Attardons-nous à cette notion d’interprétation d’un projet, de ses impacts et bénéfices. En effet, bien souvent élément déclencheur d’une mobilisation ou d’une opposition à un projet, la perception de ce dernier, joue un rôle important dans l’appropriation locale et est fortement complexe à prendre en compte. Dans une étude sur le gaz de schiste et la fabrication des territoires par l’action collective, Fortin et Fournis (2016) abordent l’idée de pluralité des rationalités contextualisées. Ainsi, les individus n’auraient pas tous la même façon d’interpréter un projet, mais certains pourraient également partager des préoccupations communes (selon leurs milieux socioculturels ou de travail, etc.), influençant alors leur rapport avec ledit projet et leur interprétation de ce dernier.
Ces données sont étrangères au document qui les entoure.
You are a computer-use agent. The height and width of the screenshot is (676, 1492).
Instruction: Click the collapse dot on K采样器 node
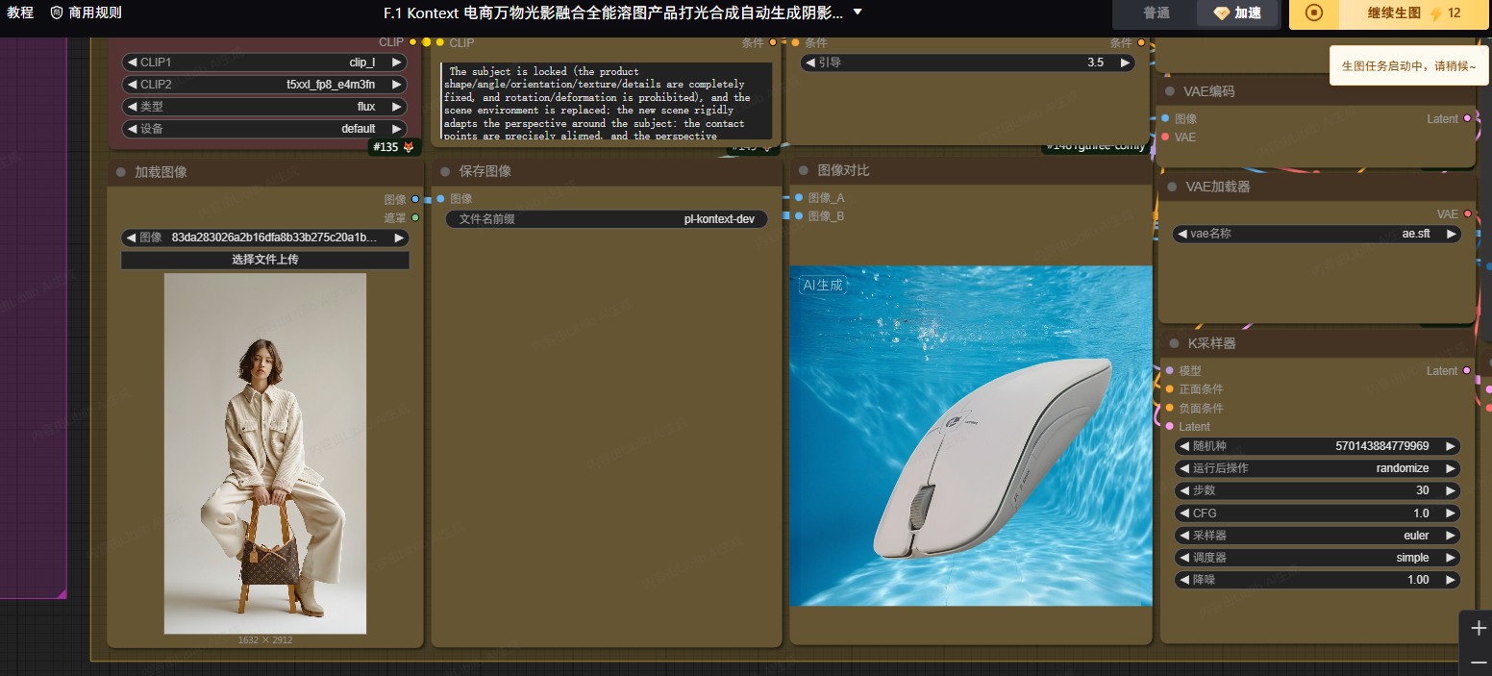point(1174,343)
De la sorte, selon les groupes d’acteurs auxquels appartiennent les individus, leur perception peut s’en voir teintée, tout comme leurs exigences face à la mise en place du projet (ajustement technique du cadre existant, changement au cadre de régulation, transformation du modèle de développement). Dans la plupart des cas, les préoccupations liées au modèle même de développement prôné par le projet – remise en cause le plus souvent portée par des citoyens ou des représentants d’associations – sont estimées les plus conflictuelles selon Fortin et Fournis (2016).

Cette approche théorique du lieu nous semble particulièrement pertinente dans le cadre de la présente étude puisqu’elle permet de comprendre le processus de réponse publique à un projet de développement, de la prise de conscience à la réaction d’appui ou d’opposition. Nous nous intéresserons particulièrement à la quatrième étape du processus de réponse citoyenne à un projet, le « coping », et aux différentes étapes précédentes, puisque ce terme serait également utilisé dans la littérature anglophone afin de qualifier l’appropriation (Beaudry et Pinsonneault, 2005 ; cités dans Taddei et Staii, 2008). Ainsi, par la prise en compte, notamment, des processus participatifs et de la perception des

changements et bénéfices qu’apporterait le projet de paysage humanisé, nous pourrons évaluer l’appropriation du projet par la communauté locale de l’Estran.